Boxes strewn across the laundry room floor.
Shredders humming uncontrollably, as I fed their hungry mouths with old memories. Pages of my life, chewed up into tiny bits and pieces – mirroring the state of my recollection. Kids jumped on and around me, ignorant to the destructive thoughts in my head. I held it in tight, like a spring ready to release. Below the surface, my surface, I was boiling. Not with anger, but an old familiar uneasiness I called home for longer than I’d like to admit.
Happy Birthday wishes, old letters, that were actually mailed by the mailman, from my brother Dave on his mission in the Bronx, Kori, my long time college roommate and soul mate, the yearly card from my Grandma Gourley that arrived precisely on the day of each of our families birthday, hand drawn pictures that I couldn’t bare to throw away, priceless homework assignments with each of my kids signatures printed neatly on yellowing lined paper, a random movie stub or museum ticket, my airline pass to Manzanillo Mexico to watch my Alzheimers suffering, beautiful Grandma Jane, when I was 18… memoirs lovely and nice, all snuggled up together.
But, there were other papers mixed in with my fairy tale. Hundreds of old receipts, cataloging hardships. Bills from Whitney’s broken face from the unsteady television cracking it open, copies of receipts from “Quick Loan” to support Jon’s prescription drug addiction, ugly lawyer papers involving split families debates, calenders of Sydney’s visitation schedule between two unworkable families, Shauntyl’s letters of love to me – during some long years of living with us and working through unmentionable things that even adults shouldn’t understand or hear.
But through all of the paper, there was one page I found that shot me back to a place I must have blocked from memory. Something so hard, that I myself didn’t even keep somewhere hidden.
The brain is a powerful tool, and in this case, it protected me from a day long gone.

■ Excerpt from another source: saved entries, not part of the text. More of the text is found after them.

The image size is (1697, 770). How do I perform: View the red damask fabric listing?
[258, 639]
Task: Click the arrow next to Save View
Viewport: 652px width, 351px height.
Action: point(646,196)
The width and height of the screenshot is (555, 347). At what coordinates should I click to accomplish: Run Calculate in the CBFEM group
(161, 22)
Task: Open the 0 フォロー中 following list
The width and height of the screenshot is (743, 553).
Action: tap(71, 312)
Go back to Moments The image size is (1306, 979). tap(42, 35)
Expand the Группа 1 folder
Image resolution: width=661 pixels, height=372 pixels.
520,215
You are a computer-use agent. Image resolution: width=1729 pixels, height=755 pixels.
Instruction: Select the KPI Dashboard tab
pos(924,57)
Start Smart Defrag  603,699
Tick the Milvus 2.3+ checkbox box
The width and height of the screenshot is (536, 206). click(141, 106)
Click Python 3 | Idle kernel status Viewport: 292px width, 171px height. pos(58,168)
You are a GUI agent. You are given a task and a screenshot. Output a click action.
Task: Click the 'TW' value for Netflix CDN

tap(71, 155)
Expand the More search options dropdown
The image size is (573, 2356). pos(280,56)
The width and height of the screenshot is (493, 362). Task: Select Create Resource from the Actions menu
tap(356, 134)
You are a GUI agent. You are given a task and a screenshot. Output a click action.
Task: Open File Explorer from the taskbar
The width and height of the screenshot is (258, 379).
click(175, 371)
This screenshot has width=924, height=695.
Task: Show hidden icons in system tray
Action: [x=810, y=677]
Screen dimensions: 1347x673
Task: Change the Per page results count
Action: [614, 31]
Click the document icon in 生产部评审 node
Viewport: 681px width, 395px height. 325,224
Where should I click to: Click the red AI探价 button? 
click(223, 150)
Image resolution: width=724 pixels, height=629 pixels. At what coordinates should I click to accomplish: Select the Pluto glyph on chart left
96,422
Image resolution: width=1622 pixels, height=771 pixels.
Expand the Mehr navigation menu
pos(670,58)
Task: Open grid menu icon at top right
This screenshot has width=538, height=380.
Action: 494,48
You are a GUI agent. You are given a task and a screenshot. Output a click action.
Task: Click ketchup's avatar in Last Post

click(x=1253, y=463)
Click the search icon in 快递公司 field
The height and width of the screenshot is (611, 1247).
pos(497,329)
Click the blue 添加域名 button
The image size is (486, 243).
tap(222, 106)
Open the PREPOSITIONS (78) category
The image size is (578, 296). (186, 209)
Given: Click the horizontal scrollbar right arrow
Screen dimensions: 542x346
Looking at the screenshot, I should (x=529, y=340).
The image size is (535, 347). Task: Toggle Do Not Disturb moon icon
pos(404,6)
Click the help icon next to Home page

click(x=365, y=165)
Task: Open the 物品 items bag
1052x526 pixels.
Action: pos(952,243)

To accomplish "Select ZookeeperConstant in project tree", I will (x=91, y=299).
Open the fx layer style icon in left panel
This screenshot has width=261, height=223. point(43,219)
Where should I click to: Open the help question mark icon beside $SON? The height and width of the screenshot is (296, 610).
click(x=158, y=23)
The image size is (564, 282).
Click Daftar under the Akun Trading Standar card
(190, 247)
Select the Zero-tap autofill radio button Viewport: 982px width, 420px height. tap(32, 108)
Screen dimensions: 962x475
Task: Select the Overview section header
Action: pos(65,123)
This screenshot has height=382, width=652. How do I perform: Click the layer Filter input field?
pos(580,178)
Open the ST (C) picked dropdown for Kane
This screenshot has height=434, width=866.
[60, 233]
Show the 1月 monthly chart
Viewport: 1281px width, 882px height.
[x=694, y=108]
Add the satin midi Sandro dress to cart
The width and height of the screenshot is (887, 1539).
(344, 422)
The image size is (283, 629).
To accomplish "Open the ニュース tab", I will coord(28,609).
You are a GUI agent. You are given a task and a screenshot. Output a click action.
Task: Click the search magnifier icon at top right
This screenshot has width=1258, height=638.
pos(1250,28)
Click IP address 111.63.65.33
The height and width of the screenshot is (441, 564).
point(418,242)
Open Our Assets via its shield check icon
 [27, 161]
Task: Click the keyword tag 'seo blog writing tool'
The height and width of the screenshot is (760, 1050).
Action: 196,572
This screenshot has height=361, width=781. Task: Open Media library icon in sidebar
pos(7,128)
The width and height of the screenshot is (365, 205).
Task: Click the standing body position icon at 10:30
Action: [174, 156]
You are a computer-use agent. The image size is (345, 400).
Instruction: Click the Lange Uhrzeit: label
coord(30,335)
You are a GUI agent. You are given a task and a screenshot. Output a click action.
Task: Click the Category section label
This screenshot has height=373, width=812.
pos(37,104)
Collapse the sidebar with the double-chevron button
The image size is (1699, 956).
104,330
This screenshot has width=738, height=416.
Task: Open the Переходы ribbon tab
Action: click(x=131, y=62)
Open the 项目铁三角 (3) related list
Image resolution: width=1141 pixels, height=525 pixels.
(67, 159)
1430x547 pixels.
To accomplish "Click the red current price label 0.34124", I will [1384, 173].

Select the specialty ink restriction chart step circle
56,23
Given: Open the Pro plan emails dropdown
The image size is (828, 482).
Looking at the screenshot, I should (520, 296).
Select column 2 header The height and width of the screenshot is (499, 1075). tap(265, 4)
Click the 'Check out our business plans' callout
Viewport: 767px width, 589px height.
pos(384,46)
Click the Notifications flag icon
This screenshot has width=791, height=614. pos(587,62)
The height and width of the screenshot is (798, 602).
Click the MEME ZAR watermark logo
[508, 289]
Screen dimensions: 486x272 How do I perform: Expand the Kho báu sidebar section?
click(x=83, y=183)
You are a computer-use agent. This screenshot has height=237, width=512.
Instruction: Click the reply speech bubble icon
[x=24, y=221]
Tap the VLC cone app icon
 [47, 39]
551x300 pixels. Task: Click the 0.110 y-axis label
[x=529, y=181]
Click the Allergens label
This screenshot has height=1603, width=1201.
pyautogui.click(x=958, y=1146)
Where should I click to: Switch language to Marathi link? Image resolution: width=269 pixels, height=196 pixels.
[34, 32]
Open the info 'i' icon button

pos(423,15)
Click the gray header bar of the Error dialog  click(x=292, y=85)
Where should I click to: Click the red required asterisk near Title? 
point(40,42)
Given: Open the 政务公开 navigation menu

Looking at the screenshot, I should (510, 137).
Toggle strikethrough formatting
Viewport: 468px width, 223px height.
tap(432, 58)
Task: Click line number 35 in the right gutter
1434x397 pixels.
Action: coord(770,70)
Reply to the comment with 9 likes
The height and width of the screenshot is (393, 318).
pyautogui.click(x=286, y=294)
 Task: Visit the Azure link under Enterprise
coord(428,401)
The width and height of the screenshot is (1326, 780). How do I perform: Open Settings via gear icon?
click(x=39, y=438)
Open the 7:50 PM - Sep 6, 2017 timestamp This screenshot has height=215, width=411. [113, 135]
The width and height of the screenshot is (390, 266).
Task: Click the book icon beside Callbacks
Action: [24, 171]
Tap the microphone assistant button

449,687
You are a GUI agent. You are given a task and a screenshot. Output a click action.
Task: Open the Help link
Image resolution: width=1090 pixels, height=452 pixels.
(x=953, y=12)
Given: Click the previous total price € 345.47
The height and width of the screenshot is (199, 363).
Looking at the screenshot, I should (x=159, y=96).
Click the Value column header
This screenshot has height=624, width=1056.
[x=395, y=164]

There it was, right in front of me in my own handwriting. My breath quickened, and my eyes stung. Somewhere, in the bottom of this old box, was a note written in desperation, anger, sadness, hurt and surrender. My heart was broken. My trust was nonexistent. I questioned how I made it through this mess. I wondered how I survived this hell.
I glanced at my kids laughing and playing around me, all battling to put the next paper in the hungry shredder’s teeth, and I felt a calming peace come over my soul. Somehow, we had done it. Jon and I had overcome a real life monster. Proof of it was all around me. Healthy, happy fun kids, a home full of love and good memories, plentiful food in the cupboards, a warm home and too many clothes. Yes, Heavenly Father and Jesus Christ have navigated our lives in a way we didn’t even understand at the time. We were meant to go through these things, and we are different and stronger because of them. Even when I was so lost, and hurt – there was a reason for it and we were being watched over.
This letter seems like it was written an eternity ago, and yet the extreme emotion of it is burned into my soul forever. It has been ten years now, and we continue to build trust with one another. Jon is stronger than anyone I know. He is able to take a serious look at his flaws, and attack them head on. I have been trying to do the same this past year, and it has been hard. Some of my weakness comes from the challenge of using the atonement to let go of hurt. I refuse to be an old bitter lady, talking about something that happened 50 years ago, with my friends. I don’t even feel like I am bitter now, but I do feel the urge to take one more small step toward healing. Maybe part of that is sharing it here, with other women that may be hurting in their marriage for some reason.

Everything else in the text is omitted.